#### Problem description
Please set down the data word for word; images do not go in the copy.

Stored data
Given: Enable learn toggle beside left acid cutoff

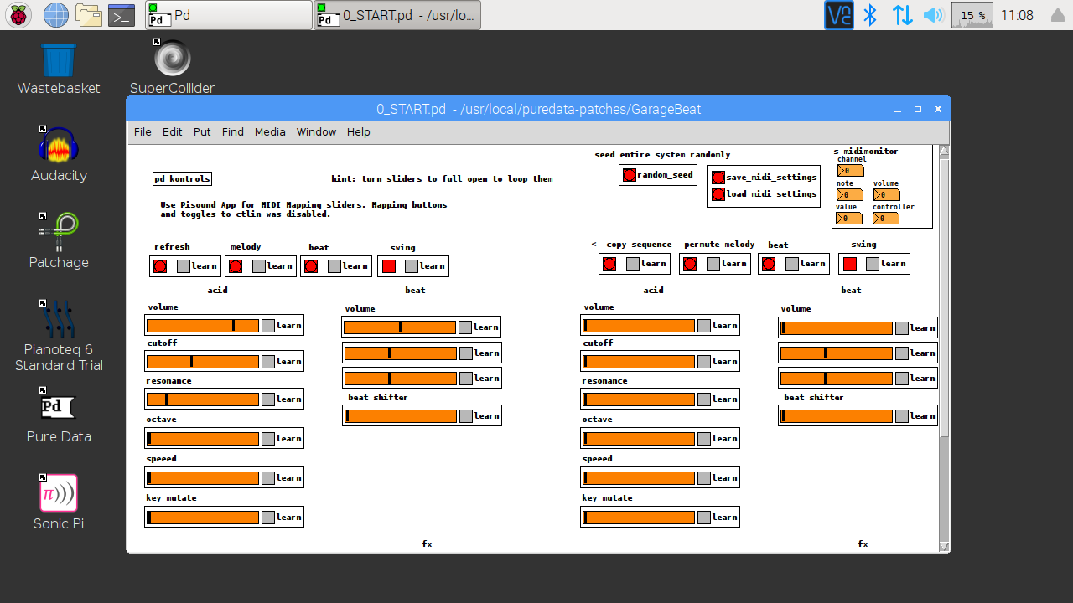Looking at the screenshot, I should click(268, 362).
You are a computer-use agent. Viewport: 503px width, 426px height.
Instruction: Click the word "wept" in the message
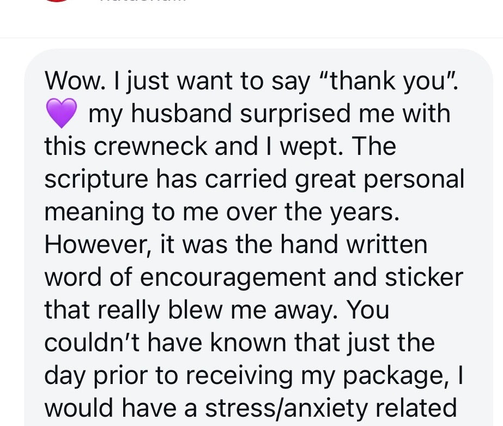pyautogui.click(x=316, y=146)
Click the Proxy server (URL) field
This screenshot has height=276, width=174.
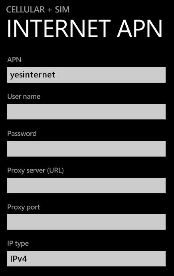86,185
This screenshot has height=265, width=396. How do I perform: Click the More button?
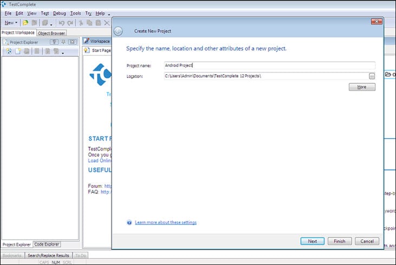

#### Answer below
Given: Enable learn toggle beside left acid cutoff

Looking at the screenshot, I should click(268, 362).
You are a computer-use agent. Viewport: 503px width, 426px height.
Instruction: Click the word "wept" in the message
pyautogui.click(x=316, y=146)
Click the Proxy server (URL) field
This screenshot has height=276, width=174.
86,185
This screenshot has height=265, width=396. How do I perform: Click the More button?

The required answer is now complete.